# What the exercise asks
For the word "avatar", state how many lines of the data include it. Respond with the number only.

Recorded data
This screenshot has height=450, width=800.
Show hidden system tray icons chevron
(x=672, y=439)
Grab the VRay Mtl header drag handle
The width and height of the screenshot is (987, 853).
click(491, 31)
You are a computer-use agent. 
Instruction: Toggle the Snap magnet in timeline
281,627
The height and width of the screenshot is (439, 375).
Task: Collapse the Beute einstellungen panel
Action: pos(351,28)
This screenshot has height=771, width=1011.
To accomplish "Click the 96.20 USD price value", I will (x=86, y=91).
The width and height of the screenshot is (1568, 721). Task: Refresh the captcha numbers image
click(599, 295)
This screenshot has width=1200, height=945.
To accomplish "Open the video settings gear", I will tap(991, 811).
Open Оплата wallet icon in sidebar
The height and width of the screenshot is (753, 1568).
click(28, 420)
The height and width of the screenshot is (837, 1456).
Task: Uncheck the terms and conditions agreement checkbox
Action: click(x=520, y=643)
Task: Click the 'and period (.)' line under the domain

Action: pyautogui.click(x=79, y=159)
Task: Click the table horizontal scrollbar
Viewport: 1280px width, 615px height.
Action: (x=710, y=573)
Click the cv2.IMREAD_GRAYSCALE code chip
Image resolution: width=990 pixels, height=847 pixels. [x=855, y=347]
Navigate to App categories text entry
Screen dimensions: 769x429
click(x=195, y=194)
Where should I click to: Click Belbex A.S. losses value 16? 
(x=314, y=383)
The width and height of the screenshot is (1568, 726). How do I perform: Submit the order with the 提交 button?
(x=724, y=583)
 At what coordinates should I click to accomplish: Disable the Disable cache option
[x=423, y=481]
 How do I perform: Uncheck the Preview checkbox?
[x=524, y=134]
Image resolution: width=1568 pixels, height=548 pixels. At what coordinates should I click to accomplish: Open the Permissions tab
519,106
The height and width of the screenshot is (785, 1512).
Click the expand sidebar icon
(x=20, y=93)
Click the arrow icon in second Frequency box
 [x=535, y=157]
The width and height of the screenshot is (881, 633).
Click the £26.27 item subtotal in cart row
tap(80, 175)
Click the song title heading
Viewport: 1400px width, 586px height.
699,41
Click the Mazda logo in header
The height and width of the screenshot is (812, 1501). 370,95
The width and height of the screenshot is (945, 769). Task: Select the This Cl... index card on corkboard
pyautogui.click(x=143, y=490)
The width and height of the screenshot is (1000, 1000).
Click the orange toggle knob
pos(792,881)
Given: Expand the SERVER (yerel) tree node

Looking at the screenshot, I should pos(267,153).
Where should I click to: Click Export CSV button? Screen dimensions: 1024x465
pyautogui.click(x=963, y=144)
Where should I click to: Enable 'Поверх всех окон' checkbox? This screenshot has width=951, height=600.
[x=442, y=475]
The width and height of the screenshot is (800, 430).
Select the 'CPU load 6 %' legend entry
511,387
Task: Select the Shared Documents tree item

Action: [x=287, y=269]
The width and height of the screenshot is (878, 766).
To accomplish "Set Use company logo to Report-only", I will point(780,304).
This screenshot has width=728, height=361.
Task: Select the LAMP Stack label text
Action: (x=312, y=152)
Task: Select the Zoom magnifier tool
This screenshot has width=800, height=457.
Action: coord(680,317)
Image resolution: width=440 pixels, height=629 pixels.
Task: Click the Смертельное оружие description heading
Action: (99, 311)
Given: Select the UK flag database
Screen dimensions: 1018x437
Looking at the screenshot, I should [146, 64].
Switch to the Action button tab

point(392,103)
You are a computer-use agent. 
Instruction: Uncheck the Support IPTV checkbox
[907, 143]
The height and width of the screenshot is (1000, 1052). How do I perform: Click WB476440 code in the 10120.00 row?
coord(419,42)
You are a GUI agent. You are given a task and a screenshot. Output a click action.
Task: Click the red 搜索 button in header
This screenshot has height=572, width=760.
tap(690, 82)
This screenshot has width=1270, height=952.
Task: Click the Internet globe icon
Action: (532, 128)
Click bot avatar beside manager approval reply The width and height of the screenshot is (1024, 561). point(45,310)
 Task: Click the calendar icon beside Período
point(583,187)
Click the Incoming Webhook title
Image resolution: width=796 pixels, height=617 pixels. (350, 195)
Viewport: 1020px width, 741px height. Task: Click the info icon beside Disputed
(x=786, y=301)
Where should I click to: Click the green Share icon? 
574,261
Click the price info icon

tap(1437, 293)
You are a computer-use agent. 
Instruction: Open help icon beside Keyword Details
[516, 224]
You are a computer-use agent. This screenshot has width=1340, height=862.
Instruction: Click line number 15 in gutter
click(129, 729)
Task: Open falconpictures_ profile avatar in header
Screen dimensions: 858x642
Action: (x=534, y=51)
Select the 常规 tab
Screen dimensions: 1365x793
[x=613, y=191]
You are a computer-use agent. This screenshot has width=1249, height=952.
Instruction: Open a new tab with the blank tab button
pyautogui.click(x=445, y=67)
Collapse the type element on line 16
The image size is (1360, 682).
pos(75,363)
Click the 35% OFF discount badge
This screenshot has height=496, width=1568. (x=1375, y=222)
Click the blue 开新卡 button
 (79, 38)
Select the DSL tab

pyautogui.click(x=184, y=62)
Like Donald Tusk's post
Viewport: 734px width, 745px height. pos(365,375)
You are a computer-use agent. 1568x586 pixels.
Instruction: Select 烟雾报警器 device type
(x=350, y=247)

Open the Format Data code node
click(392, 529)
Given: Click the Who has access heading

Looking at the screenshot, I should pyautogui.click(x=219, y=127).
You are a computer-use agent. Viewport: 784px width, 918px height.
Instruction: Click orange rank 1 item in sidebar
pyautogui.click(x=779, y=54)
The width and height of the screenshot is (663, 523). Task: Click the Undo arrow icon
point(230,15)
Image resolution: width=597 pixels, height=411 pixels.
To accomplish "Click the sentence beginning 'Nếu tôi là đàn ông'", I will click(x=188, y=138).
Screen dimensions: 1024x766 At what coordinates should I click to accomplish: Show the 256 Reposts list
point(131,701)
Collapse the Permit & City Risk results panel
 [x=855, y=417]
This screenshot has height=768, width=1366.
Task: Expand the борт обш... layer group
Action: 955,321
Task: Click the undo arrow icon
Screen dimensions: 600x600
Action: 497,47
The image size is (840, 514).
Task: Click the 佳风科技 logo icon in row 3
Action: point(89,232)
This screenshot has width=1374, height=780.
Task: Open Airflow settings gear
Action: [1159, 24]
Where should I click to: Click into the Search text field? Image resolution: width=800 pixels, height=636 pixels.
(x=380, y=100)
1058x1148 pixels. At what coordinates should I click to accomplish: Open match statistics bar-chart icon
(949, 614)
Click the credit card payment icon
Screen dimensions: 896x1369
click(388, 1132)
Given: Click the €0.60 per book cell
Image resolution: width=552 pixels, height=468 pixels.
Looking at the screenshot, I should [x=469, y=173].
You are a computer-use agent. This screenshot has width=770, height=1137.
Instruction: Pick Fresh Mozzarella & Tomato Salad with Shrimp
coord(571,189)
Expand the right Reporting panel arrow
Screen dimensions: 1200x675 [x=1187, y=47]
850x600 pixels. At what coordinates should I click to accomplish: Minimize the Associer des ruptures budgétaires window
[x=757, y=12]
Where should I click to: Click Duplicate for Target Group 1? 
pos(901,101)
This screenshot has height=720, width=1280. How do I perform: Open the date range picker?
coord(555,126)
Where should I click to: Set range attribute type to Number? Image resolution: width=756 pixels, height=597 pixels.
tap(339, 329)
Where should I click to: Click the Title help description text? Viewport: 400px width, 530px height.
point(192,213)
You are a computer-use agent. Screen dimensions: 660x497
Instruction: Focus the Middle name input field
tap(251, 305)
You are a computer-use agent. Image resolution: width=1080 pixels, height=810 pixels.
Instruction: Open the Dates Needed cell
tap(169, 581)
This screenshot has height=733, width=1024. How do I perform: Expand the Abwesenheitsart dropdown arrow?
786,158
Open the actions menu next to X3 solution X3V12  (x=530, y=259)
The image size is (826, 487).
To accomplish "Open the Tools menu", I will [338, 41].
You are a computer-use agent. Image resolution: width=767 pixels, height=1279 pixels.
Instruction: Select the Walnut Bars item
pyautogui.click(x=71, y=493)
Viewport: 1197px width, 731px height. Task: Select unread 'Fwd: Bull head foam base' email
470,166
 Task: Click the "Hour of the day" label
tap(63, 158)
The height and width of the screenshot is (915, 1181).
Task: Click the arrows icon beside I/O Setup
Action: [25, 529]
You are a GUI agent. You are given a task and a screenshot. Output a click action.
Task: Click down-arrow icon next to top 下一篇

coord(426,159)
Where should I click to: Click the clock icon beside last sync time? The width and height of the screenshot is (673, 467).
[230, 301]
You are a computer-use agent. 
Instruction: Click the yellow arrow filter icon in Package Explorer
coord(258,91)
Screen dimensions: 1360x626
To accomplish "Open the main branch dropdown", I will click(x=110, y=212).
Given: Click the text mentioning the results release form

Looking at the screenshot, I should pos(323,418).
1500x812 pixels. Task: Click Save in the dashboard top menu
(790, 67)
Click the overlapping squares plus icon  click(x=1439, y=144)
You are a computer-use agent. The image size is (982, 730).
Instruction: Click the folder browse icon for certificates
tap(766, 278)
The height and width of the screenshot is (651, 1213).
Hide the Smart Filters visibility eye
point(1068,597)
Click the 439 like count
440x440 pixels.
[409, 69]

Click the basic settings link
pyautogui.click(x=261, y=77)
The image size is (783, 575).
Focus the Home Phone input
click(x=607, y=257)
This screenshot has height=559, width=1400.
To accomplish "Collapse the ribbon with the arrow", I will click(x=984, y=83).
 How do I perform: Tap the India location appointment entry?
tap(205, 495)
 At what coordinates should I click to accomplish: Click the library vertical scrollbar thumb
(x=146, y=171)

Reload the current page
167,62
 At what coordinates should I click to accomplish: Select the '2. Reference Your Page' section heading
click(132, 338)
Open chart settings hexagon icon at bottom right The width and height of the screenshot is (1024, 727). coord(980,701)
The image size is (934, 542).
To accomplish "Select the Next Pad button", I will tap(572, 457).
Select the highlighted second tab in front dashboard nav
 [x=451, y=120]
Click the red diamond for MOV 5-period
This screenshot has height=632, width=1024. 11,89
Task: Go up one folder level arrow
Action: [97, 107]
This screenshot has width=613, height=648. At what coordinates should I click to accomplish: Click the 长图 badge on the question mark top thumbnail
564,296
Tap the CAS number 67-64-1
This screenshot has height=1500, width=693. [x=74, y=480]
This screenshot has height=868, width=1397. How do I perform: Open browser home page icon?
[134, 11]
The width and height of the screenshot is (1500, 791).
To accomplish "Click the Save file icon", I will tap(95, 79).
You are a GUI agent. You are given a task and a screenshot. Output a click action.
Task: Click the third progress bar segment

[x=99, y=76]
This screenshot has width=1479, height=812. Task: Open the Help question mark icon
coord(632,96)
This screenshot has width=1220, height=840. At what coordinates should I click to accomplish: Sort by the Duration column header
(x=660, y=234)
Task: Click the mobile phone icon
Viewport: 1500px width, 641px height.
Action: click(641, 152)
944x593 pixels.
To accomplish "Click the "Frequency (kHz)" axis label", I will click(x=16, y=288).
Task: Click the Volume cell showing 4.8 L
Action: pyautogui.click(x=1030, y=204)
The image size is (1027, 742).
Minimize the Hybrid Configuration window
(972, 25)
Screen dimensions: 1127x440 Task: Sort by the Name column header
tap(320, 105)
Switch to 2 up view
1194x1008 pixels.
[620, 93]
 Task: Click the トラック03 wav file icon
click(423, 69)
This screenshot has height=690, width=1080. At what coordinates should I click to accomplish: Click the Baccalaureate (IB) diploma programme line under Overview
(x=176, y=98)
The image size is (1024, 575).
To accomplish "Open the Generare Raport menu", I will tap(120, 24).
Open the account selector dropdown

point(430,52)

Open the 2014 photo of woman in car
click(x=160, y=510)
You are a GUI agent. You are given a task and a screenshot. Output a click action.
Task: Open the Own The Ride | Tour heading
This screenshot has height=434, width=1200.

# Written answer
2